Combining face biometrics and passwords might improve identity verification
If passwords are of declining use for verifying one’s identity, and face scans look like their effective lifespans will be short as well, how about combining face biometrics with passwords?
An electrical engineering professor at Brigham Young University has filed for a patent for his so-called concurrent two-factor identity verification method of securing data and physical items including devices, vehicles, workplaces and hotel rooms with biometrics.
D.J. Lee’s idea would work like this: a person who record a two-second video of their face while reading a secret series of words. The person also could record themselves mugging briefly — frowning, blinking in a pattern or perhaps even wiggling their ears.
The clip is stored, locally or in the cloud, ready for comparison the next time the person’s identity needs to be verified.
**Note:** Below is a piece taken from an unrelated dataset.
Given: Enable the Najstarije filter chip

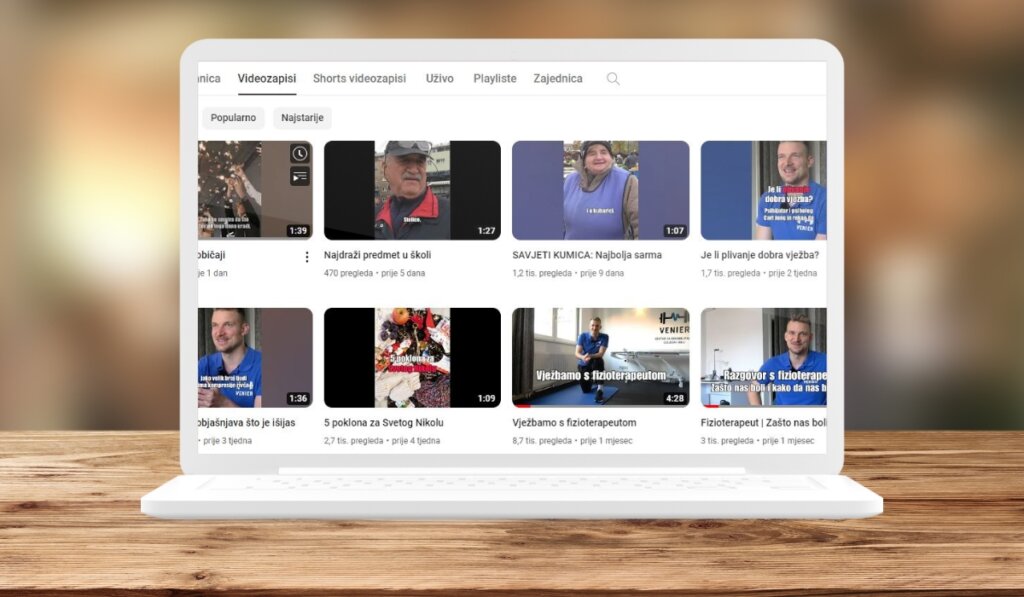Looking at the screenshot, I should [x=302, y=117].
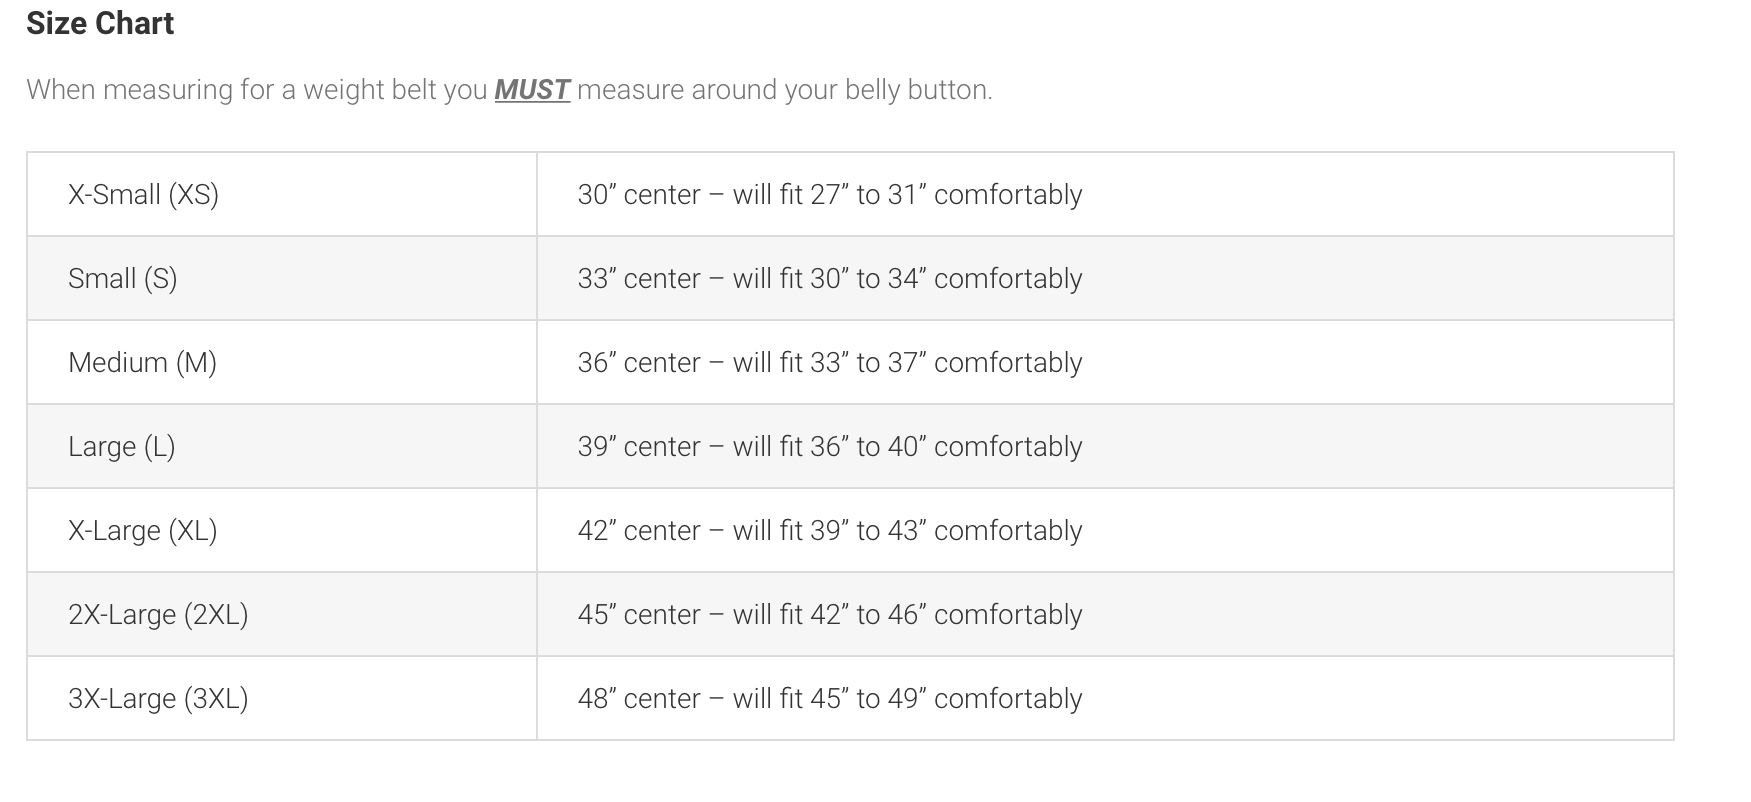The height and width of the screenshot is (802, 1751).
Task: Click the 48” center measurement description
Action: [830, 698]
Lee uses an integrated neural network framework that learns biometric face features and actions concurrently. According to BYU, “this framework models dynamic, sequential data … where all the frames in a recording have to be considered.”
Lee and his Ph.D. student Zheng Sun experimented with 8,000 video clips recorded by 50 subjects to train the network, which reached an accuracy of 90 percent. The school says that a larger dataset will push that rate higher.
Exactly matching the original video might be almost impossible, but thresholds would be set to make the process practical.
The goal of the proposed system is to make the identity verification process intentional, greatly increasing the complexity of stealing or manipulating someone’s identity while complicating the user’s life to a far lesser extent.